Life on a French Farm

vendredi, septembre 23, 2005

Yesterday, I was sitting on a bench in my kitchen, putting on my work shoes, while eating a rolled up crepe I had made earlier in the morning. Our dog was lying in the doorway looking attentively at me. The sun was streaming through the windows. My son was picking up walnuts in the walnut grove. My husband was in town at the hardware store.

I experienced a true moment of perfection.

As I contemplated that moment while picking up walnuts, I realized that I had creatred an unrealistic dream of moving to France. It was unrealistic because I had absolutely no idea what living in France meant. I think that deep down, I thought it would be the life depicted by old travel posters and Audrey Hepburn movies. It would be a castle with a tower, constant shopping and cafes in Paris, summers on the Riviera.

The initial dream that prompted me to lobby my husband to move here was a dream engendered by the media and by my previous tourist excursions to France.

The reality is something much less cosmopolitan and much more complex. It’s chickens strutting across my driveway . . . six-weeks of brown hands from picking walnuts . . . it’s my walking club of septuagenarians . . . it’s taking naps in the pasture with my sheep . . . it’s the endless repairing of roofs . . .it’s knowing that I can always depend upon my neighbors for help . . . it’s struggling with a new language and being really thrilled when I make a breakthrough. . .it’s shopping in Bordeaux and running errands in Toulouse . . .it’s occasional train rides to Paris . . .it’s incredible food and great wines . . .it’s gathering wood for your fireplace . . .it’s civilly discussing politics at the dinner table.
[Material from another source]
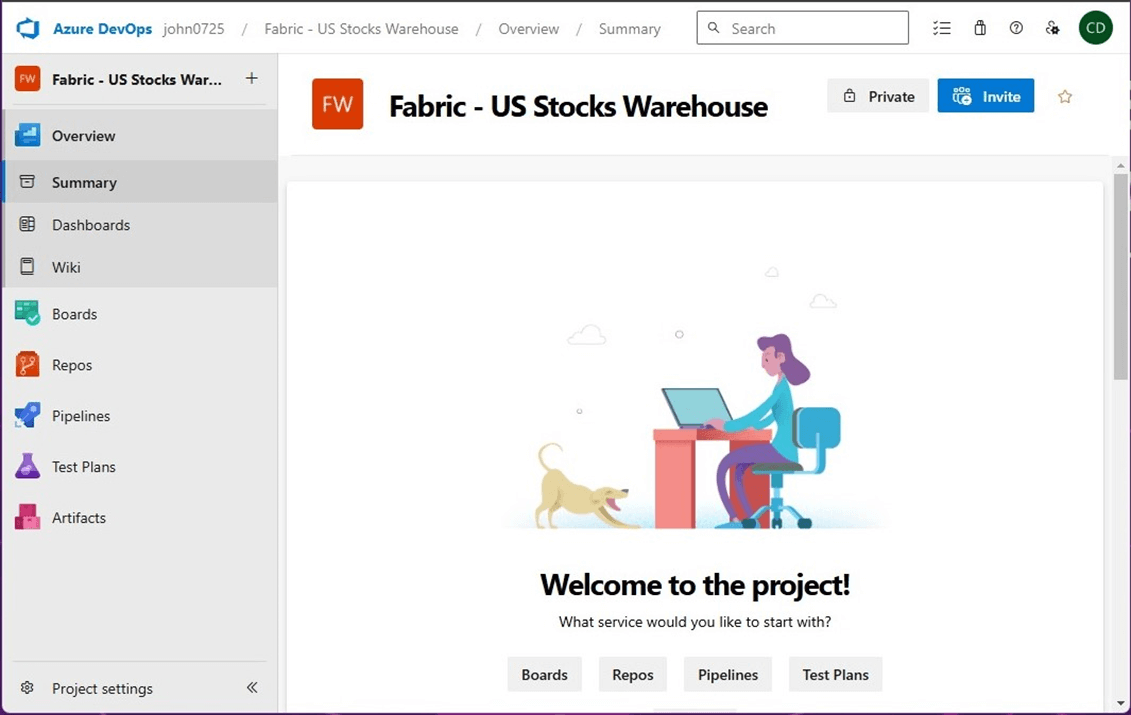Screen dimensions: 1131x715
Task: Select Wiki in the Overview menu
Action: pyautogui.click(x=66, y=267)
In short, it’s contentment.

The dream that propelled me to move here was full of images of elegance and excitement.

The reality is much more pleasing and rewarding.

But not everyone finds it so . . . the Americans from New York who owned a mill near some friends of ours sold their property and didn't buy another. Their mill would flood in the spring and was a nightmare. They sold it to some unsuspecting Canadians.